FAIRsFAIR / FAIRSemantics

MIT License
7 stars 1 forks source link

P-Rec. 1: Globally Unique, Persistent and Resolvable Identifiers must be used for Semantic Artefacts, their content (terms/ concepts/ classes and relations), and their versions. (D2.5) #28

Open GCoen1 opened 3 years ago

GCoen1 commented 3 years ago

Semantic artefacts are typically structured text files. They are de facto digital objects and should be unambiguously identified by globally unique, persistent and resolvable identifiers (GUPRI). In the context of a web of FAIR data, these identifiers should be resolvable and support the retrieval of both the semantic artefact itself and also its metadata (see Rec. 2 regarding metadata). As shown in fig. 1, semantic artefacts are composite digital objects requiring at least three levels of identifiers: one for the semantic artefact itself, one for its content and one for the metadata (including both the global metadata and the metadata associated with the content). The latter is described in the following recommendation (Rec. 2). Finally, semantic artefacts are living digital objects by nature, evolving over time. Each version of a semantic artefacts should be uniquely identifiable, allowing access to the latest version by default but also providing access to previous versions in use in existing information systems.

As discussed in the introduction, these identifiers should apply to the semantic artefact but also to its content. Indeed, semantic artefacts can be considered as collections of concepts and relations (datasets). Therefore, in this context, each element/ component of the semantic artefact should also have an associated GUPRI i.e. each term/ concept/ class

Finally, a unified identifier schema should be used to identify each version of semantic artefact. This can be done using versioned URI as proposed by OBO Foundry. Using GUPRI for the different version allows information systems to retrieve automatically the latest version and older versions of the semantic artefact.

This recommendation emphasizes the need for reliable and persistent identification systems without any technical constraints.

alko-k commented 3 years ago

@GCoen1 would you mind adding a new label version2 and mark up all new recommendations with that label please?

GCoen1 commented 3 years ago

@alko-k just added them there!

alko-k commented 3 years ago

Perfect. They look good. Thanks @GCoen1 :-)

rob-metalinkage commented 3 years ago

This issue is not self contained - could we have links to the document and explicit examples - we could all go and chase down the OBO foundry recommendation - but a link and/or inline example would make more sense.

DIRECTIVE 1 – In the FAIRSemantics issue thread above, condense the paragraph beginning "Finally, a unified identifier schema" into a short bulleted list that keeps its main facts.

RECORDS PROVIDED –
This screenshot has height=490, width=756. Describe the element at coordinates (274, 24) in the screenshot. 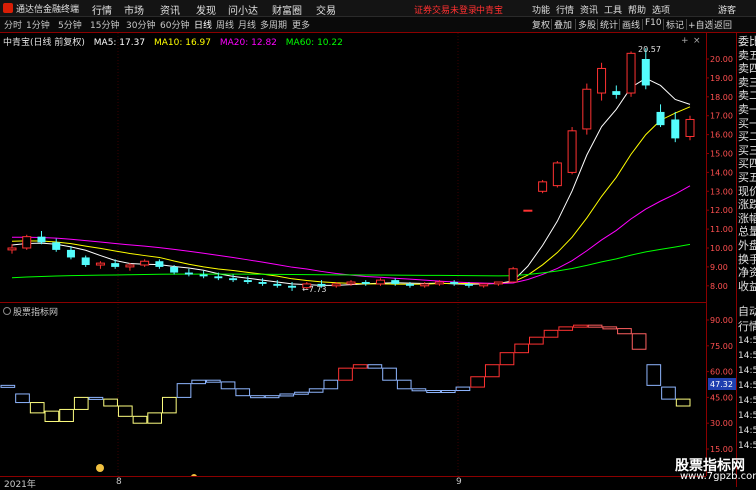

I see `period-multi: 多周期` at that location.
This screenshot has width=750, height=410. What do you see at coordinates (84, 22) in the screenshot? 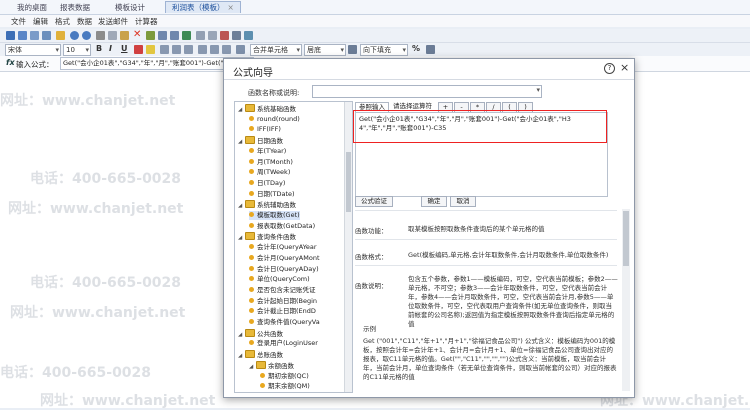
I see `menu-data: 数据` at bounding box center [84, 22].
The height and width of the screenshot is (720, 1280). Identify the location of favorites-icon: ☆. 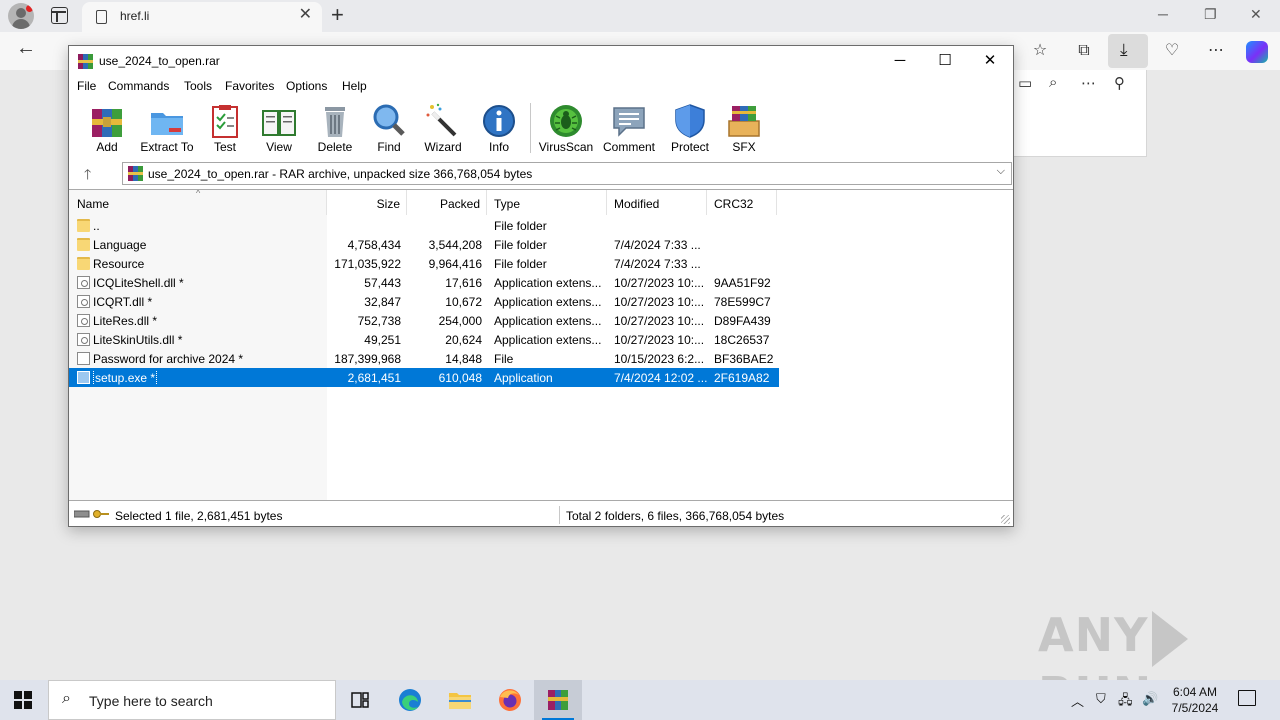
(1040, 51).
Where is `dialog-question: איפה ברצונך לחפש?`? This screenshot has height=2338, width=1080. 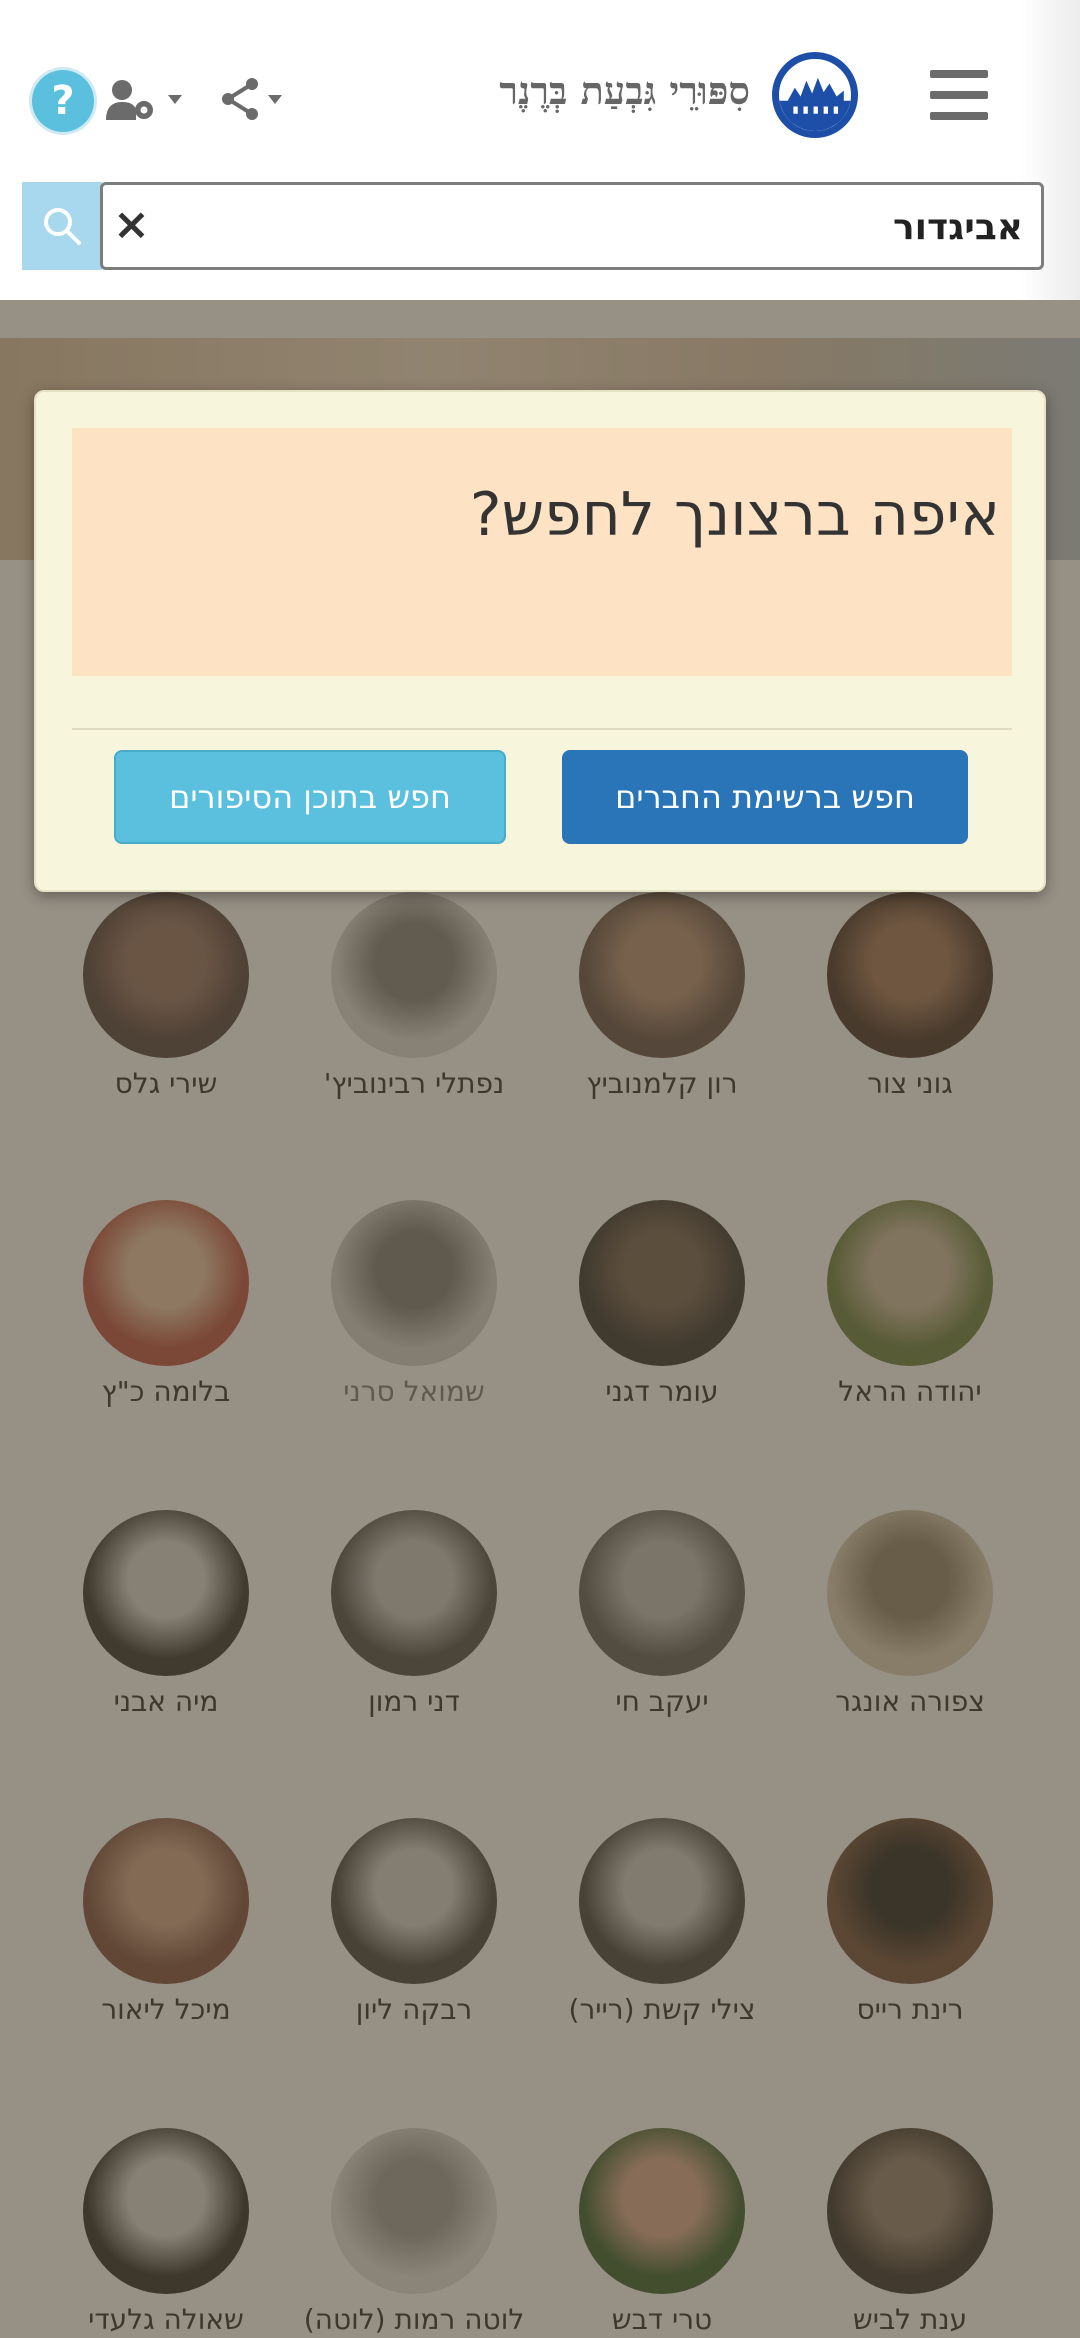 dialog-question: איפה ברצונך לחפש? is located at coordinates (734, 515).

DIRECTIVE 2 – From the rows, write out the lines between the one holding "This screenshot has width=750, height=410." and the one holding "center [84, 22].", inclusive, leaving out the pictures.

RESULT 1 –
- Each version of a semantic artefact should be identified with a unified identifier schema.
- Versioned URIs, as proposed by OBO Foundry, are one way to do this.
- Giving each version a GUPRI lets information systems automatically retrieve both the latest and older versions of the semantic artefact.

RESULT 2 –
This screenshot has width=750, height=410. What do you see at coordinates (84, 22) in the screenshot? 
I see `menu-data: 数据` at bounding box center [84, 22].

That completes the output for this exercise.